For a full working example of an agentic Tool Use loop, see examples/tool_use/main.go.

If a tool execution fails, you can pass isError: true so the model knows the call failed and can attempt to recover:

req.Messages = append(req.Messages, llm.NewToolResultMessage(tc.ID, "location not found", true))

Thinking & Reasoning

Many modern models support reasoning (chain-of-thought) capabilities where they expose their internal thought processes before outputting the final answer.

You can check if a given model natively supports extended thinking by checking the registry. ThinkingLevel is supported by anthropic, gemini, and openai (via the Responses API for GPT-5 family models, where it maps to reasoning effort). The OpenAI Chat Completions adapter (openai_compat) returns an error if ThinkingLevel is set — use the openai provider instead, which auto-routes GPT-5 models to the Responses API. All four adapters parse thinking content from responses: Anthropic via thinking blocks, Gemini via thought: true parts, OpenAI Responses via reasoning_summary, and OpenAI-compat via the reasoning_content field (used by Ollama Qwen3, DeepSeek-R1, etc.).

info, ok := llm.GetModelInfo("claude-opus-4-6")

// 1. API-controlled thinking budgets (e.g.
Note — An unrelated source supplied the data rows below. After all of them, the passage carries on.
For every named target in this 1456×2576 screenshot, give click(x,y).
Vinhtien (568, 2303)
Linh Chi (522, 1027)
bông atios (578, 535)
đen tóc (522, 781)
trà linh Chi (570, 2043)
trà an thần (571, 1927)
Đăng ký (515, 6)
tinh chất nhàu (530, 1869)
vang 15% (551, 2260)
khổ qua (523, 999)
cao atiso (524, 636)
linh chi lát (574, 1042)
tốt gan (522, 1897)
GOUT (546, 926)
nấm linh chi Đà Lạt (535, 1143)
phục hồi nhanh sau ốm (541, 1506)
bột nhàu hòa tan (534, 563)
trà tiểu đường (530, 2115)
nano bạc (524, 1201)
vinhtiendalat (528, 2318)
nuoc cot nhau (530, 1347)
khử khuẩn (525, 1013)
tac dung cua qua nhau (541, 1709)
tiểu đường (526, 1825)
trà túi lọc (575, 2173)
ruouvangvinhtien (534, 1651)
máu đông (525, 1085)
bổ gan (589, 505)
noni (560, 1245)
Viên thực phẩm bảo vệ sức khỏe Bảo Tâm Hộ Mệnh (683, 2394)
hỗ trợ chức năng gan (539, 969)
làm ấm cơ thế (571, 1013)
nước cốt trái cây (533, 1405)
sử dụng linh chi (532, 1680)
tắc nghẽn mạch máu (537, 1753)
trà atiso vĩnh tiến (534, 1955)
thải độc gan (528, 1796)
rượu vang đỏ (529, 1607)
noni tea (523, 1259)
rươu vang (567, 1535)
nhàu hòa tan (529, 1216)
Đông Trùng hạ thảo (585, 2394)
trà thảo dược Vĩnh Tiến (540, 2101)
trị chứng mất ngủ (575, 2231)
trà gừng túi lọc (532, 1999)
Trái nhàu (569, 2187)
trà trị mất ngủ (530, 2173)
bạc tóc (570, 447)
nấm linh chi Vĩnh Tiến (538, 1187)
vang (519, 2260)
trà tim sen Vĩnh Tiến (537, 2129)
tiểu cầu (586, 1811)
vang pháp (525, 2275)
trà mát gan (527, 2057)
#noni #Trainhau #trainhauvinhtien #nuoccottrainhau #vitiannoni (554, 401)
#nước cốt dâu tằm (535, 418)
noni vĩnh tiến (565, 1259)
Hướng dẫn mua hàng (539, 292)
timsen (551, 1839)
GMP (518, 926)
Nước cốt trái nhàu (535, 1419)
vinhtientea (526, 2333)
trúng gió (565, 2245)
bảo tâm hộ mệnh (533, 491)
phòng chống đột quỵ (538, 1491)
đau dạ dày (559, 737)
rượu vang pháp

Anthropic)
if ok && info.SupportsThinking {
    fmt.Println("Model supports extended thinking budgets")
    
    // Opt-in via config
    cfg := llm.Config{
        Provider:      "anthropic",
        Model:         "claude-opus-4-6",
        ThinkingLevel: llm.ThinkingLow, // or llm.ThinkingMedium / llm.ThinkingHigh
    }
}

// 2. Intrinsic reasoning models (e.g. DeepSeek-R1, Grok 4 R)
if ok && info.Thinking {
    fmt.Println("Model uses intrinsic reasoning natively")
}

You can override the default token budget for a specific request using ThinkingBudget:

req := llm.Request{
    Messages:       messages,
    ThinkingLevel:  llm.ThinkingMedium,
    ThinkingBudget: 8192, // overrides ThinkingMedium's default of 16384
}

Note: Anthropic's API requires temperature = 1.0 when extended thinking is enabled. The adapter enforces this automatically. A warning-level log is emitted when a temperature override occurs.

If extended thinking is enabled, you can read it synchronously via resp.Thinking or asynchronously in a stream via llm.EventThinking and event.Thinking.

Context Caching

Context caching reduces cost and latency by reusing previously processed input. Anthropic and Gemini support caching with different models.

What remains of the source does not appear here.